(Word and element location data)
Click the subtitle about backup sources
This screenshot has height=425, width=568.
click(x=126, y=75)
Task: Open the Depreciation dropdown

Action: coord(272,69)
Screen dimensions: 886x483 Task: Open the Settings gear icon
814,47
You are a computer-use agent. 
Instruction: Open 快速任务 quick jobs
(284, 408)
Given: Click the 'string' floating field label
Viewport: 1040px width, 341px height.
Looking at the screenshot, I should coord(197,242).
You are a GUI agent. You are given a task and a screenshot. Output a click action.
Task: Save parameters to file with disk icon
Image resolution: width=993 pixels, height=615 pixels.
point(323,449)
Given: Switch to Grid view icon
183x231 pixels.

--

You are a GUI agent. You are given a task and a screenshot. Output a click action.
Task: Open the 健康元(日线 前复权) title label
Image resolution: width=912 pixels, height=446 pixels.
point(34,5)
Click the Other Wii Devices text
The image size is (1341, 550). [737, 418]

Exercise directions. Can you render the lines of the items starting at the line containing "Click the subtitle about backup sources" and ending at the line containing "point(323,449)", inclusive, as a JSON list of strings with one string per line and blank lines left out?

Reply to the task.
[
  "Click the subtitle about backup sources",
  "This screenshot has height=425, width=568.",
  "click(x=126, y=75)",
  "Task: Open the Depreciation dropdown",
  "Action: coord(272,69)",
  "Screen dimensions: 886x483 Task: Open the Settings gear icon",
  "814,47",
  "You are a computer-use agent. ",
  "Instruction: Open 快速任务 quick jobs",
  "(284, 408)",
  "Given: Click the 'string' floating field label",
  "Viewport: 1040px width, 341px height.",
  "Looking at the screenshot, I should coord(197,242).",
  "You are a GUI agent. You are given a task and a screenshot. Output a click action.",
  "Task: Save parameters to file with disk icon",
  "Image resolution: width=993 pixels, height=615 pixels.",
  "point(323,449)"
]